Quelques mots concernant la teneur de cet ouvrage :

C’est, au premier chef, à une prise de conscience de la souplesse du système halakhique et de son fonctionnement que cet ouvrage invite. Mais plus ambitieux encore, il présente au public francophone les travaux de rabbins   et historiens du mouvement massorti   (conservative  ) dont la caractéristique majeure est précisément qu’ils ont pris acte de l’historicité et du dynamisme de la Loi .

Cette démarche qui vise à conjuguer Tradition et innovation s’exprime ici par un ensemble d’analyses et de résolutions originales dont le dénominateur commun est qu’elles abordent les questions de modernité qui sont actuellement les plus débattues au sein de la communauté juive de France, comme d’ailleurs dans la plupart des communautés juives à travers le monde, à savoir : le statut de la judéité des enfants issus de mariages mixtes, la régulation des conversions et la place de la femme au sein de la synagogue. La démarche du mouvement massorti   ne se limite pas bien sûr à ces seuls domaines. Mais c’est délibérément que nous avons voulu traiter en priorité de ces questions où la paralysie de la Loi se fait le plus cruellement sentir.

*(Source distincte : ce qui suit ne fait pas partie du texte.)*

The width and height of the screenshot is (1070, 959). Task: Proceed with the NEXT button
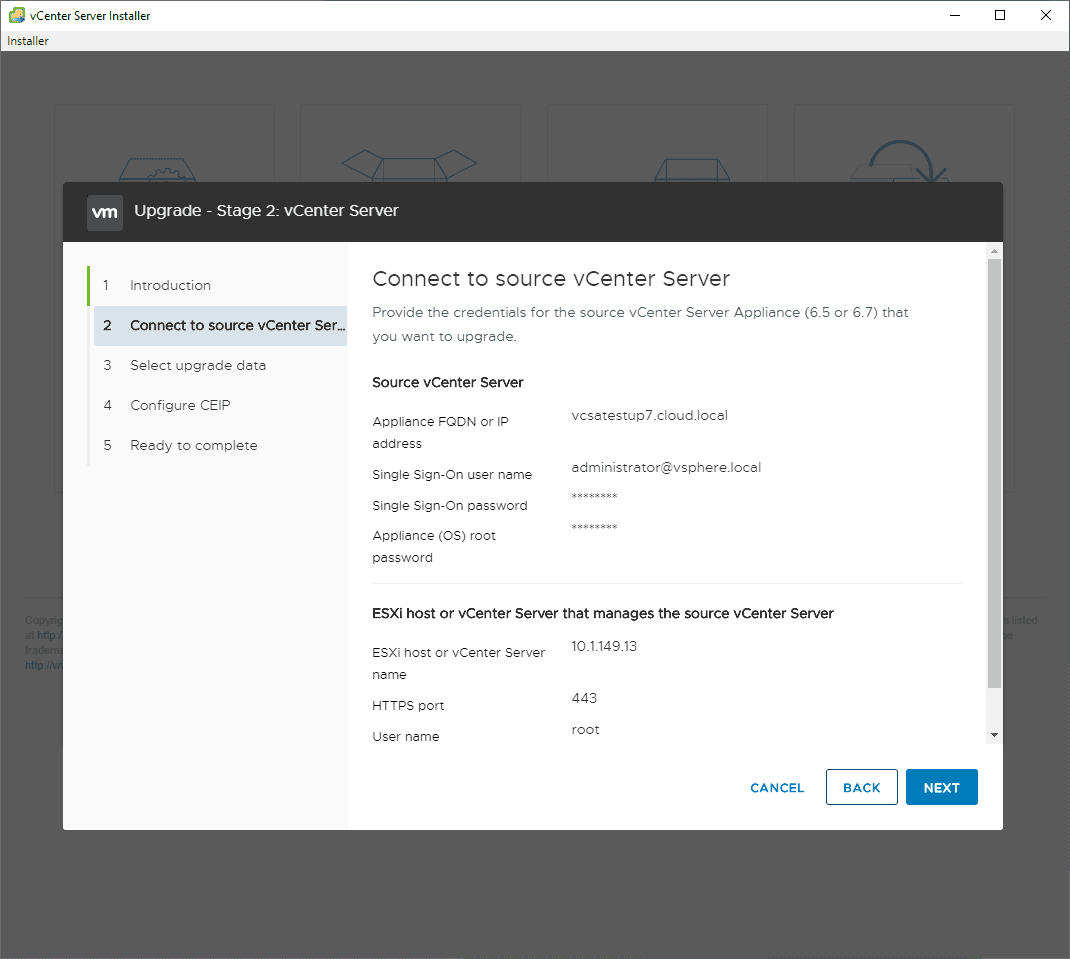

Grâce à la réédition du présent ouvrage, sous les auspices des éditions Biblieurope, nous avons pu étoffer certains aspects restés succincts tels que celui de la mixité dans les synagogues. Elle nous a également donné l’opportunité de développer diverses considérations concernant le rôle éminemment fécond du sens éthique et pluraliste de la controverse dans l’élaboration de la Loi.

Enfin, l’inquiétante montée en puissance de l’intégrisme et de l’intolérance nous a conduit à ouvrir un quatrième volet traitant de dérives diverses : abus de pouvoir et de confiance, phénomènes d’exclusion tant à l’égard de Juifs prétendus hérétiques qu’à l’égard des non-Juifs . Nous avons considéré de notre devoir d’affirmer avec vigueur que l’authenticité du judaïsme s’incarne dans le profond respect de l’altérité et dans la lutte sans complaisance contre les perversions qui le dénaturent. Nous avons voulu montrer que c’est aux sources de la Halakha  , envisagée dans une perspective historique et critique, mais aussi engagée, que le judaïsme humaniste du XXIe siècle pourra s’abreuver.

Puisse cette modeste compilation faire œuvre de réconciliation avec notre Tradition pour tous ceux qui, désespérant d’elle, l’ont crue « lettre morte ». Que se réalise le sens des versets que nous exprimons inlassablement, de Chabbat en Chabbat :

« Car c’est un précieux enseignement que Je vous donne, n’abandonnez pas Ma Tora » (Proverbes 4:2).

« Elle est un arbre de vie pour ceux qui s’y tiennent, s’appuyer sur elle apporte le bonheur » (Proverbes 3:18).

« Ses voies sont des voies pleines de douceur et tous ses sentiers conduisent à la paix » (Proverbes 3:17).

« Ramène-nous à Toi, Éternel, et nous reviendrons, renouvelle nos jours comme au temps jadis » (Lamentations   5:21).